→ Exercise brief
The entries below should be transcribed exactly, every one of them.

[Dataset entries]
•••••

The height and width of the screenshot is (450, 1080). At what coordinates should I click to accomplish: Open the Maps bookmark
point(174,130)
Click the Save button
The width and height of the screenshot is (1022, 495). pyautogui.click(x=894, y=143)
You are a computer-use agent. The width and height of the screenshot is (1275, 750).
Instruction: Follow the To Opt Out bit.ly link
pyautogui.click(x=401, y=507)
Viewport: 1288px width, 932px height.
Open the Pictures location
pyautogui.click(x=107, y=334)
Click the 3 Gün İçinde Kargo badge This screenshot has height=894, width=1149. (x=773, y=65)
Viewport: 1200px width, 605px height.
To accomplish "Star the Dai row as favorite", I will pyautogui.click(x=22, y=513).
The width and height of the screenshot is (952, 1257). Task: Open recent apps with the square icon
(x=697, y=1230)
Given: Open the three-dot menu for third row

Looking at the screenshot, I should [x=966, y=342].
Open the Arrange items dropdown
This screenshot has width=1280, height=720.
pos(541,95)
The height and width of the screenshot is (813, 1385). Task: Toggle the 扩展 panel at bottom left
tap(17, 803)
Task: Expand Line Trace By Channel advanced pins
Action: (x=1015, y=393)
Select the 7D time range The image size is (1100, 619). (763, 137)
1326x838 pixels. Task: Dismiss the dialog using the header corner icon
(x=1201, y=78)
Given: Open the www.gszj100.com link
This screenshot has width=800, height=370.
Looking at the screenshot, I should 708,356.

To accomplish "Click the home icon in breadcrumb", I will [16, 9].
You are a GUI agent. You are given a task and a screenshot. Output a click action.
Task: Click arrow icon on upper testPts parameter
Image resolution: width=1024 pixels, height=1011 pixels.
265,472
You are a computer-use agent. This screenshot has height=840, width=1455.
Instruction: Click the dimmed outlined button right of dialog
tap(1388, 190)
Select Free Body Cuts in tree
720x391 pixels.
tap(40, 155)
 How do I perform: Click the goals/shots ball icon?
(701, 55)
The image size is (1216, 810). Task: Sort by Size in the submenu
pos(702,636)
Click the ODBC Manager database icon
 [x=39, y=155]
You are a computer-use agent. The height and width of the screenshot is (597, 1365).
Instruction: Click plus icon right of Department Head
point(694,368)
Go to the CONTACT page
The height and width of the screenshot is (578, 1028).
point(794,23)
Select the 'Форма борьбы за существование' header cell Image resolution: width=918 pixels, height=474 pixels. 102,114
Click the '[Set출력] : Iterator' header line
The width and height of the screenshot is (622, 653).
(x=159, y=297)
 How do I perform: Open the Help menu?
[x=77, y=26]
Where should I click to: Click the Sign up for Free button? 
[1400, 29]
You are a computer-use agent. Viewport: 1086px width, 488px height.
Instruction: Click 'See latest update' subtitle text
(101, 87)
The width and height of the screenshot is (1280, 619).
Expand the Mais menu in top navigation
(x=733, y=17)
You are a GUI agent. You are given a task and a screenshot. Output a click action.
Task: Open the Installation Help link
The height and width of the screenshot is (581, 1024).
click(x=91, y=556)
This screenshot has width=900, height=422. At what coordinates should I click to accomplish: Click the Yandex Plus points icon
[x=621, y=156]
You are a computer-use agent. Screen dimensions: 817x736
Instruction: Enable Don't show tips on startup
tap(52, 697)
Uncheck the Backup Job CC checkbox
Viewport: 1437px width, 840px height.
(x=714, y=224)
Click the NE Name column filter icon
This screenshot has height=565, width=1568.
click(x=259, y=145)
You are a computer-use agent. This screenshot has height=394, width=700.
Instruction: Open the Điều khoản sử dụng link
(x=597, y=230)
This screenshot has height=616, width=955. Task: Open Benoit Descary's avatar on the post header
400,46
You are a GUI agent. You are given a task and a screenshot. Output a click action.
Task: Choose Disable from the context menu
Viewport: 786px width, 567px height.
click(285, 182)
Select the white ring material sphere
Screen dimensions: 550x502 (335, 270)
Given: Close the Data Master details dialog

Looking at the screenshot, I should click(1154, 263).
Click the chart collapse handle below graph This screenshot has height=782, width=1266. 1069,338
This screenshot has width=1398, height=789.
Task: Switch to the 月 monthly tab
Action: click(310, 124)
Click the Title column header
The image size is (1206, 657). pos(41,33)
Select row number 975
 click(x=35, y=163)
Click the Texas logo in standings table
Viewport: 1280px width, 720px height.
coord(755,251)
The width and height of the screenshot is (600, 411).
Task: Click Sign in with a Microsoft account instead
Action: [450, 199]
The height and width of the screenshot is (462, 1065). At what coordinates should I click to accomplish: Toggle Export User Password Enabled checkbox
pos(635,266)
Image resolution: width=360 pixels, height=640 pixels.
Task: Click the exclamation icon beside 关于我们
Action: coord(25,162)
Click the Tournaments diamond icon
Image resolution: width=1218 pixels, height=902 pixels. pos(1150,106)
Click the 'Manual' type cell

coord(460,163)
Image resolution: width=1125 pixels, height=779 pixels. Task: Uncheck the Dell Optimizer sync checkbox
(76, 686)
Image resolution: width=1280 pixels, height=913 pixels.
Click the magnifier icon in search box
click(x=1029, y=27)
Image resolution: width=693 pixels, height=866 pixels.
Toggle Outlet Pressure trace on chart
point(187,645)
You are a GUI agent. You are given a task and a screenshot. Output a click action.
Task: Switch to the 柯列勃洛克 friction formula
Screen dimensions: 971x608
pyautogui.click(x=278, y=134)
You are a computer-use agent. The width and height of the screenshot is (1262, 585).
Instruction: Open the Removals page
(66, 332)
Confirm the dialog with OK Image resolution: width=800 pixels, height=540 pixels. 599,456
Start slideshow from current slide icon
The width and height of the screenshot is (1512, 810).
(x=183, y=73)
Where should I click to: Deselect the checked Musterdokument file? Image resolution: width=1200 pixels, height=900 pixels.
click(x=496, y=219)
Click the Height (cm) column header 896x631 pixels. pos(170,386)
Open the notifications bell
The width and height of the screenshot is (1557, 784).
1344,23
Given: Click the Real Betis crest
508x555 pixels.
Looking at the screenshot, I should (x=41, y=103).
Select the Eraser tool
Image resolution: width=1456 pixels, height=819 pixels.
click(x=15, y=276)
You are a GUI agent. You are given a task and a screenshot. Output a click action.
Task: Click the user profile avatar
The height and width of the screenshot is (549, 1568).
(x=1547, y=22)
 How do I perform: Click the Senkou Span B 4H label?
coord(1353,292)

•••••

→ Response to the task
The height and width of the screenshot is (450, 1080). At what coordinates should I click to accomplish: Open the Maps bookmark
point(174,130)
Click the Save button
The width and height of the screenshot is (1022, 495). pyautogui.click(x=894, y=143)
You are a computer-use agent. The width and height of the screenshot is (1275, 750).
Instruction: Follow the To Opt Out bit.ly link
pyautogui.click(x=401, y=507)
Viewport: 1288px width, 932px height.
Open the Pictures location
pyautogui.click(x=107, y=334)
Click the 3 Gün İçinde Kargo badge This screenshot has height=894, width=1149. (x=773, y=65)
Viewport: 1200px width, 605px height.
To accomplish "Star the Dai row as favorite", I will pyautogui.click(x=22, y=513).
The width and height of the screenshot is (952, 1257). Task: Open recent apps with the square icon
(x=697, y=1230)
Given: Open the three-dot menu for third row

Looking at the screenshot, I should [x=966, y=342].
Open the Arrange items dropdown
This screenshot has width=1280, height=720.
pos(541,95)
The height and width of the screenshot is (813, 1385). Task: Toggle the 扩展 panel at bottom left
tap(17, 803)
Task: Expand Line Trace By Channel advanced pins
Action: (x=1015, y=393)
Select the 7D time range The image size is (1100, 619). (763, 137)
1326x838 pixels. Task: Dismiss the dialog using the header corner icon
(x=1201, y=78)
Given: Open the www.gszj100.com link
This screenshot has width=800, height=370.
Looking at the screenshot, I should 708,356.

To accomplish "Click the home icon in breadcrumb", I will [16, 9].
You are a GUI agent. You are given a task and a screenshot. Output a click action.
Task: Click arrow icon on upper testPts parameter
Image resolution: width=1024 pixels, height=1011 pixels.
265,472
You are a computer-use agent. This screenshot has height=840, width=1455.
Instruction: Click the dimmed outlined button right of dialog
tap(1388, 190)
Select Free Body Cuts in tree
720x391 pixels.
tap(40, 155)
 How do I perform: Click the goals/shots ball icon?
(701, 55)
The image size is (1216, 810). Task: Sort by Size in the submenu
pos(702,636)
Click the ODBC Manager database icon
 [x=39, y=155]
You are a computer-use agent. The height and width of the screenshot is (597, 1365).
Instruction: Click plus icon right of Department Head
point(694,368)
Go to the CONTACT page
The height and width of the screenshot is (578, 1028).
point(794,23)
Select the 'Форма борьбы за существование' header cell Image resolution: width=918 pixels, height=474 pixels. 102,114
Click the '[Set출력] : Iterator' header line
The width and height of the screenshot is (622, 653).
(x=159, y=297)
 How do I perform: Open the Help menu?
[x=77, y=26]
Where should I click to: Click the Sign up for Free button? 
[1400, 29]
You are a computer-use agent. Viewport: 1086px width, 488px height.
Instruction: Click 'See latest update' subtitle text
(101, 87)
The width and height of the screenshot is (1280, 619).
Expand the Mais menu in top navigation
(x=733, y=17)
You are a GUI agent. You are given a task and a screenshot. Output a click action.
Task: Open the Installation Help link
The height and width of the screenshot is (581, 1024).
click(x=91, y=556)
This screenshot has width=900, height=422. At what coordinates should I click to accomplish: Click the Yandex Plus points icon
[x=621, y=156]
You are a computer-use agent. Screen dimensions: 817x736
Instruction: Enable Don't show tips on startup
tap(52, 697)
Uncheck the Backup Job CC checkbox
Viewport: 1437px width, 840px height.
(x=714, y=224)
Click the NE Name column filter icon
This screenshot has height=565, width=1568.
click(x=259, y=145)
You are a computer-use agent. This screenshot has height=394, width=700.
Instruction: Open the Điều khoản sử dụng link
(x=597, y=230)
This screenshot has height=616, width=955. Task: Open Benoit Descary's avatar on the post header
400,46
You are a GUI agent. You are given a task and a screenshot. Output a click action.
Task: Choose Disable from the context menu
Viewport: 786px width, 567px height.
click(285, 182)
Select the white ring material sphere
Screen dimensions: 550x502 (335, 270)
Given: Close the Data Master details dialog

Looking at the screenshot, I should click(1154, 263).
Click the chart collapse handle below graph This screenshot has height=782, width=1266. 1069,338
This screenshot has width=1398, height=789.
Task: Switch to the 月 monthly tab
Action: click(310, 124)
Click the Title column header
The image size is (1206, 657). pos(41,33)
Select row number 975
 click(x=35, y=163)
Click the Texas logo in standings table
Viewport: 1280px width, 720px height.
coord(755,251)
The width and height of the screenshot is (600, 411).
Task: Click Sign in with a Microsoft account instead
Action: [450, 199]
The height and width of the screenshot is (462, 1065). At what coordinates should I click to accomplish: Toggle Export User Password Enabled checkbox
pos(635,266)
Image resolution: width=360 pixels, height=640 pixels.
Task: Click the exclamation icon beside 关于我们
Action: coord(25,162)
Click the Tournaments diamond icon
Image resolution: width=1218 pixels, height=902 pixels. pos(1150,106)
Click the 'Manual' type cell

coord(460,163)
Image resolution: width=1125 pixels, height=779 pixels. Task: Uncheck the Dell Optimizer sync checkbox
(76, 686)
Image resolution: width=1280 pixels, height=913 pixels.
Click the magnifier icon in search box
click(x=1029, y=27)
Image resolution: width=693 pixels, height=866 pixels.
Toggle Outlet Pressure trace on chart
point(187,645)
You are a GUI agent. You are given a task and a screenshot. Output a click action.
Task: Switch to the 柯列勃洛克 friction formula
Screen dimensions: 971x608
pyautogui.click(x=278, y=134)
You are a computer-use agent. The width and height of the screenshot is (1262, 585).
Instruction: Open the Removals page
(66, 332)
Confirm the dialog with OK Image resolution: width=800 pixels, height=540 pixels. 599,456
Start slideshow from current slide icon
The width and height of the screenshot is (1512, 810).
(x=183, y=73)
Where should I click to: Deselect the checked Musterdokument file? Image resolution: width=1200 pixels, height=900 pixels.
click(x=496, y=219)
Click the Height (cm) column header 896x631 pixels. pos(170,386)
Open the notifications bell
The width and height of the screenshot is (1557, 784).
1344,23
Given: Click the Real Betis crest
508x555 pixels.
Looking at the screenshot, I should (x=41, y=103).
Select the Eraser tool
Image resolution: width=1456 pixels, height=819 pixels.
click(x=15, y=276)
You are a GUI agent. You are given a task and a screenshot. Output a click action.
Task: Click the user profile avatar
The height and width of the screenshot is (549, 1568).
(x=1547, y=22)
 How do I perform: Click the Senkou Span B 4H label?
coord(1353,292)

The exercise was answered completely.